What made it even worse was that I’d ripped my own heart out the previous day. I’ve had to write the next ‘Tabula Avatar’ chapter in very short bursts because I keep being blinded by tears as I write. I haven’t been this affected by one of my own stories since the final two chapters of ‘The Cloak of Mist’. You’ll see why in a couple of days or so (tears permitting).
In sheer self-preservation I’ve taken a break from the angst to revisit the funny. A ‘Tabula Avatar’ drabble set during the current chapter.

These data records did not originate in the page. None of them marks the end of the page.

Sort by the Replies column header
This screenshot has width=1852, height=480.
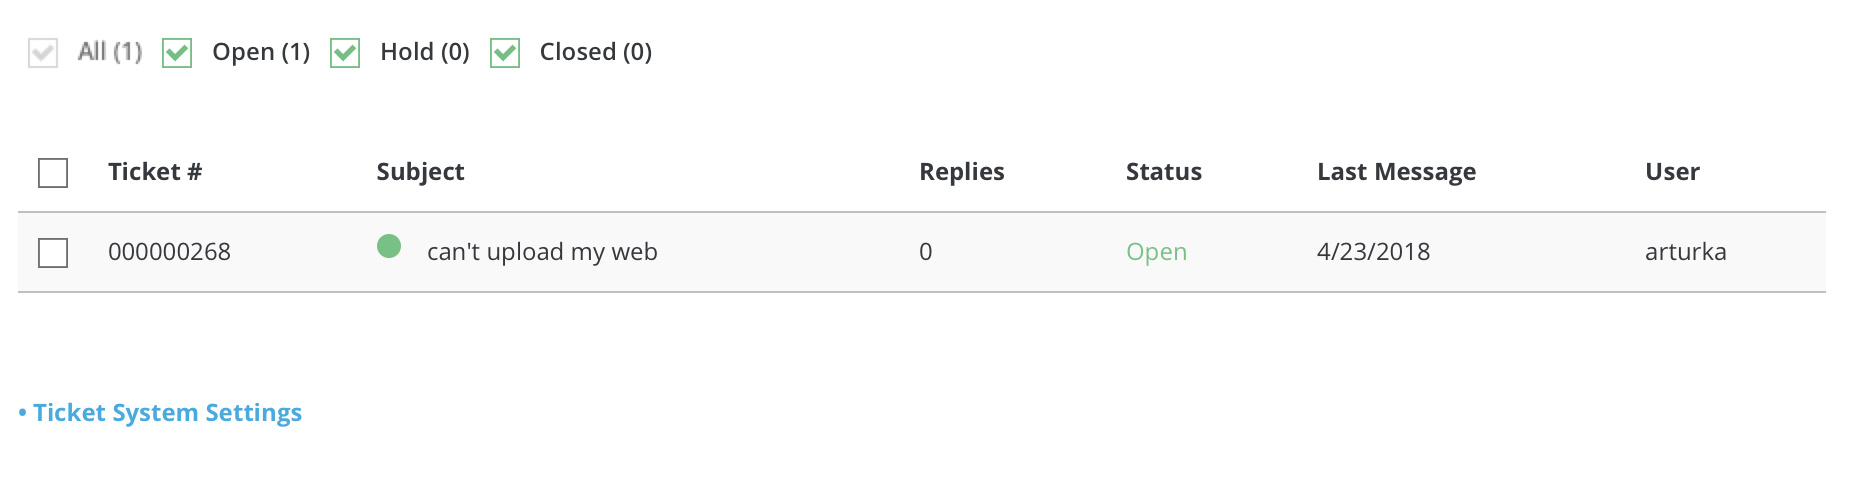click(961, 172)
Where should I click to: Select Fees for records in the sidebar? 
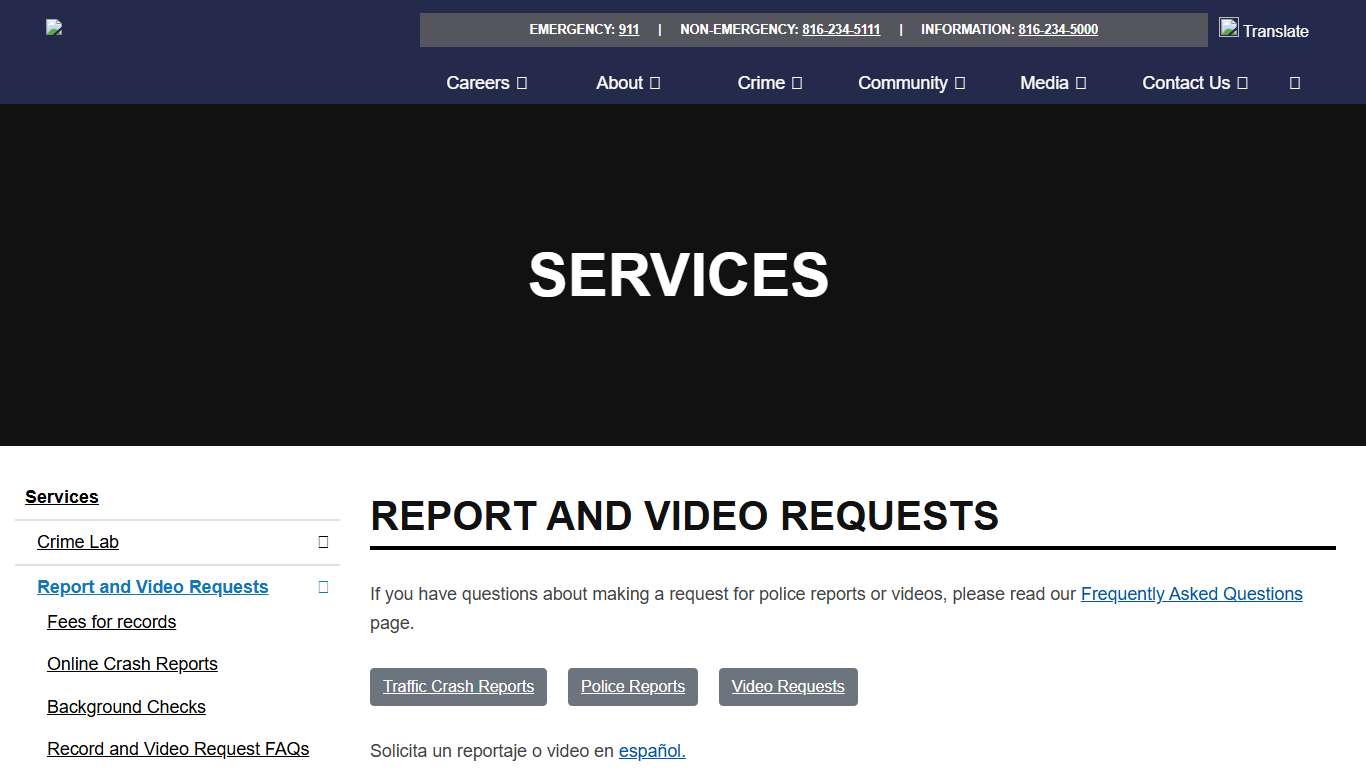point(111,621)
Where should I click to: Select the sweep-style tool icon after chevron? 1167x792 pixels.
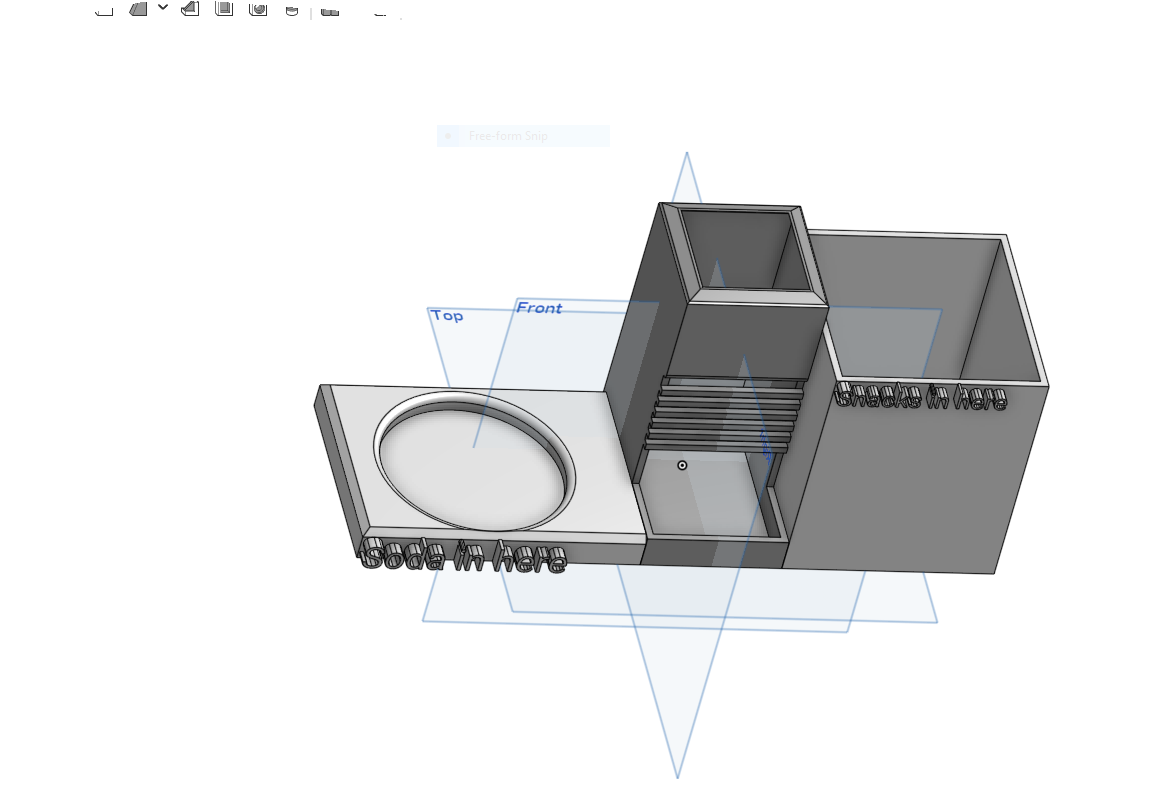[191, 8]
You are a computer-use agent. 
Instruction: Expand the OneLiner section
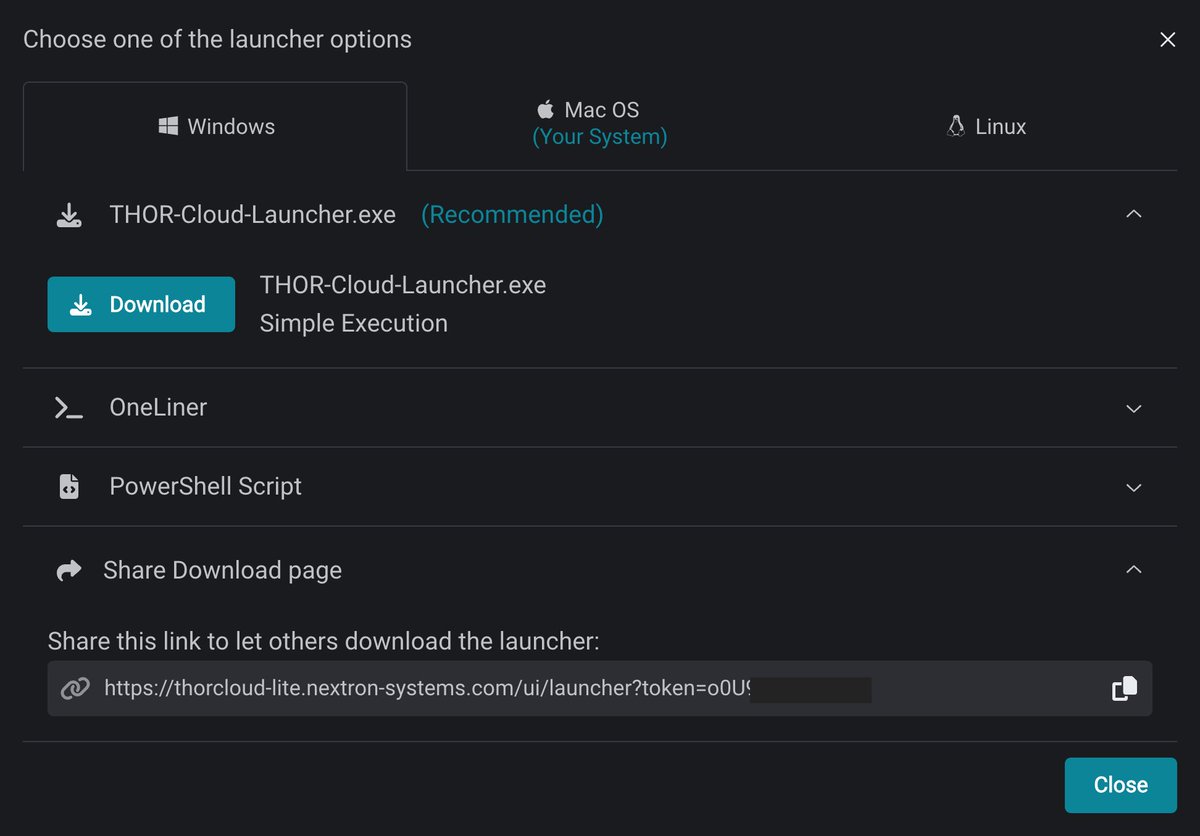coord(1133,408)
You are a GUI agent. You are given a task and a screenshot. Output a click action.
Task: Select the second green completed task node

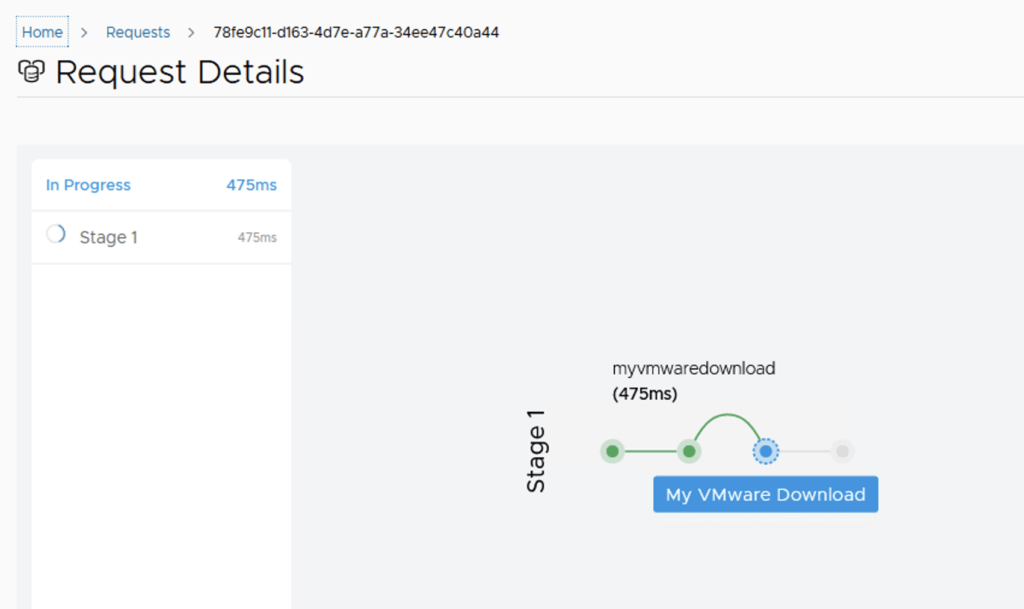[x=689, y=451]
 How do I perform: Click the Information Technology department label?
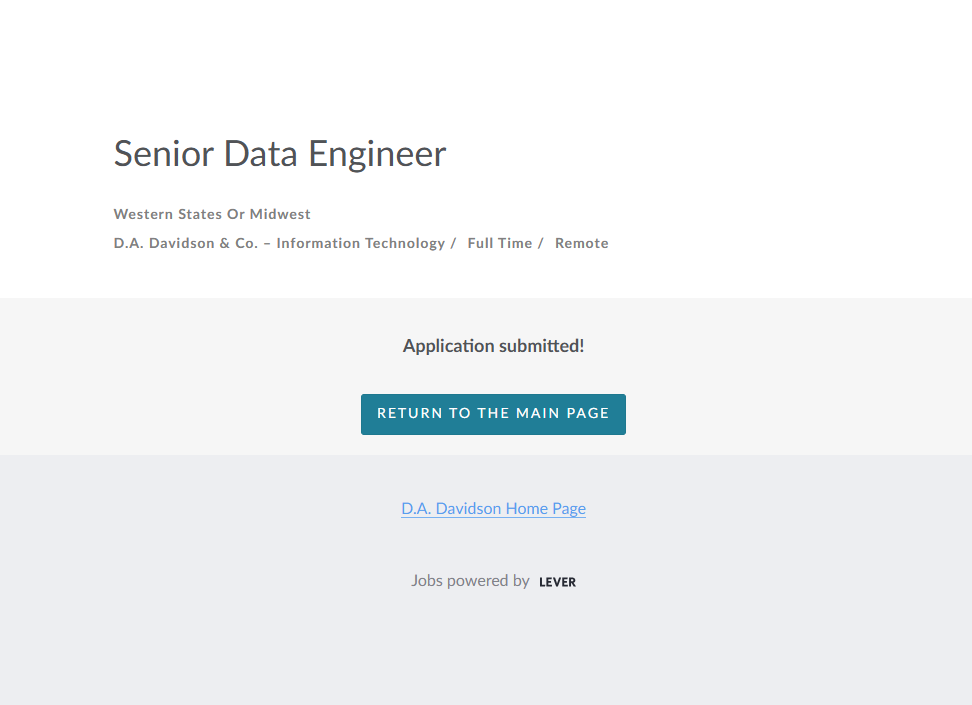[361, 243]
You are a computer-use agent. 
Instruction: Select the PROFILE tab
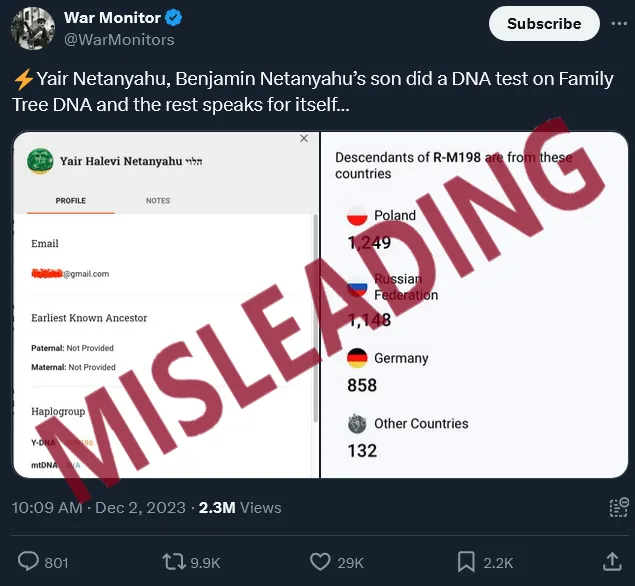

Buffy is aggrieved at the way the Drow language spell is cramping her conversational style... 100 words, R for language.
The Drow Have A Word For It
“It’s not fair,” Buffy complained. “When I try to use a euphonium for sex…”
Giles coughed. “I think you mean ‘euphemism’.”
“Whatever. Anyway, when I use our usual words, they come out as ‘fucking’ in Drow, but Spike’s weird English words like ‘sodding’, ‘buggering’, and ‘shagging’ don’t. How come?”
“They’re real words,” Spike said. “You made yours up.”
Buffy pouted. “So?”
“Some Drow words are old Elvish,” Viconia explained, “from when we lived on the surface. ‘Buggering’ is anal sex. ‘Sodding’ was pelting a wrongdoer with soil and turf.”
“And ‘shagging’?”
Viconia smirked at Spike. “That’s ‘sex with a cormorant’.”